Trois semaines après le scrutin pour l’élection du nouveau président de l’UMP, le chant des coqs raisonne toujours. Ce qui est stupéfiant dans ce désastre n’est pas tant de voir se déchirer le premier parti de France mais de constater avec affliction que les deux protagonistes sont davantage poussés par une haine réciproque que par la volonté de faire éclater la vérité électorale, elle seule vectrice de légitimité démocratique. Ce qui est fascinant ici n’est donc pas une affaire d’hommes, une vicissitude partisane, mais l’émergence de nouvelles normes démocratiques, d’une post-démocratie.
L’organisation d’élection au sein d’un parti n’est à première vue que le témoignage de la volonté d’organiser ce moment démocratique qu’est le suffrage, offrant une liberté de choix au corps électoral que sont les adhérents. C’est pourquoi nous avons pu être surpris du lexique employé par les médias au lendemain de l’élection qui, à coup de petites phrases teintées de honte et de moqueries, décriaient les bourrages d’urnes, les intimidations dans les fédérations et l’utilisation de l’appareil et des fonds par son secrétaire général. N’a-t-on pas pu s’étonner de pratiques qui nous sont généralement décrites comme appartenant à un autre temps, à d’autres territoires dont la France se plaît à montrer le chemin du « pire des régimes à l’exception de tous les autres » selon la définition churchillienne ? A l’heure où l’universalité de la démocratie éclot dans les printemps arabes, ne la retrouve-t-on pas fanée dans nos pays occidentaux ?
C’est la thèse soulevée par Colin Crouch, qui soutient qu’après une phase de mobilisation et d’expansion au cours du XXème siècle, la démocratie égalitaire entrerait désormais dans une phase de déclin, ne signifiant pas pour cela un retour en arrière mais l’avènement d’une post-démocratie.
Selon le chercheur, nous glisserions vers une situation où les institutions démocratiques perdureraient mais dont l’énergie politique s’échapperait, ne laissant dès lors que des « coquilles vides », telles une illusion de démocratie. Les institutions démocratiques sont bien présentes, ne citons que le Parlement et un président élu, mais ces institutions sont en partie creuses. Le Parlement est maintes fois qualifié « d’Assemblées aux cheveux blancs » tant il apparaît peu représentatif et l’influence du pouvoir législatif s’efface peu à peu devant l’Union Européenne et un pouvoir des marchés qui prennent le pas sur les choix politiques nationaux. M. Crouch affirme que dans ce régime post-démocratique, « le vote ne serait qu’un prétexte, l’essentiel du pouvoir se déroulant ailleurs ». Le présent cas en est un exemple édifiant : élection et vote populaire ont bien eu lieu mais ils furent entachés d’une « fraude industrielle », mêlée à l’auto-proclamation de l’un des candidats. Le problème ici est que cette dégénérescence démocratique n’est pas un cas isolé et que les candidats ne s’en sont point cachés à coup de petites phrases assassines. Les exemples pleuvent, de la condamnation de Jean Tibéri pour fraude électorale au désastre du congrès de Reims du PS. Il semble que la culture politique française ait fait de la fraude et des petits arrangements entre amis un sport national, une coutume admise, une pratique assumée.

◆ ◆ ◆ ◆

Dans le passage du document, quelle expression désigne les institutions démocratiques qui perdureraient tout en perdant leur énergie politique ? Le matériau reproduit après ce texte n’est pas requis.

EXTRAIT DE DONNÉES:
◆ ◆ ◆ ◆

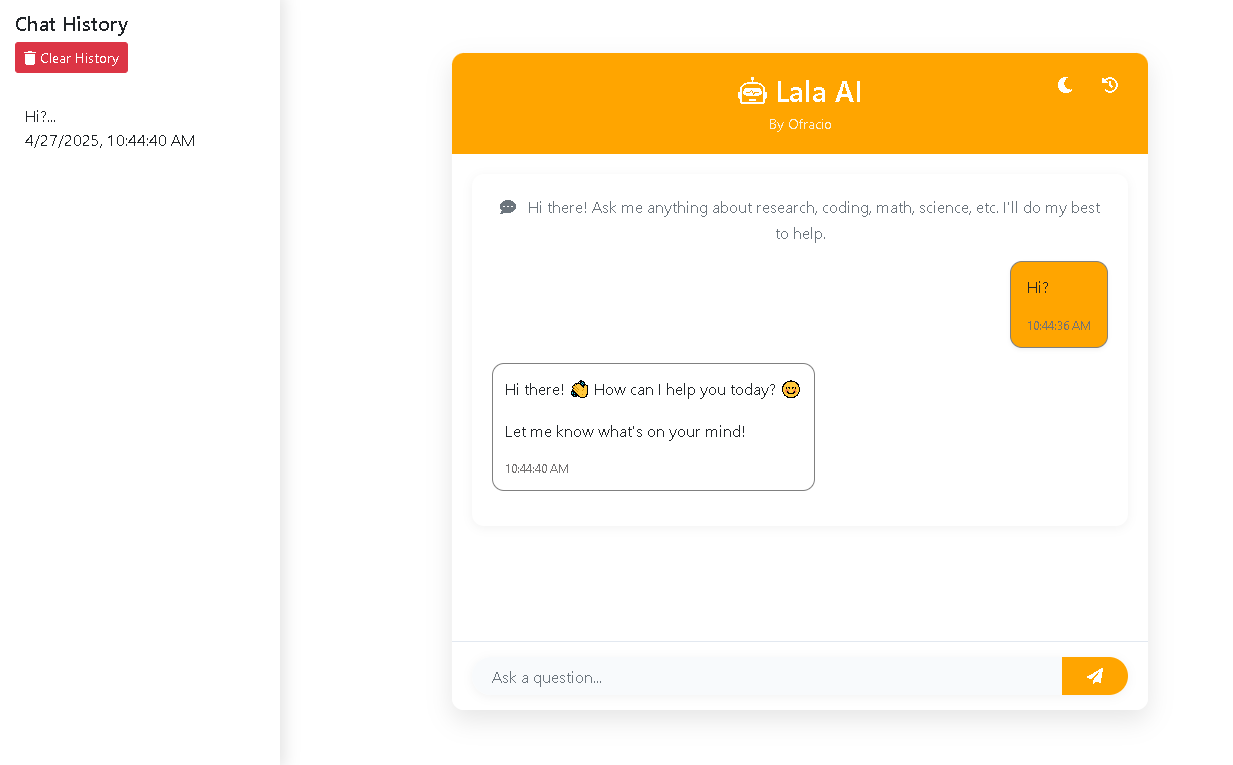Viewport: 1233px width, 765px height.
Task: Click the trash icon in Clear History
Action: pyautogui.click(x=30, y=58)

◆ ◆ ◆ ◆

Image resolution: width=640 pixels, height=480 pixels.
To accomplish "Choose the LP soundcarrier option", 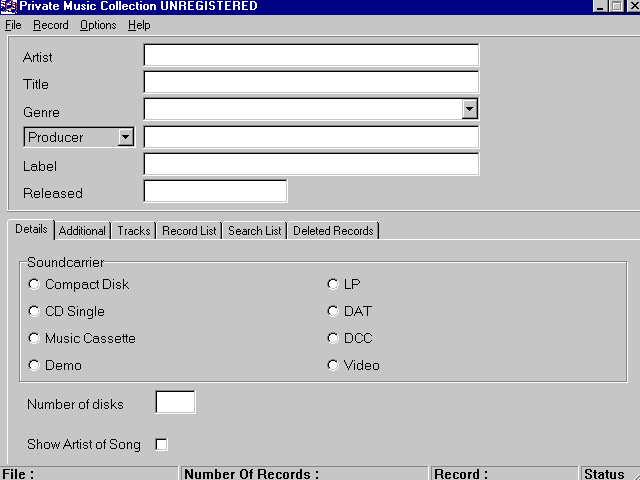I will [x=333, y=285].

◆ ◆ ◆ ◆

RÉPONSE AU PROBLÈME: Des « coquilles vides ».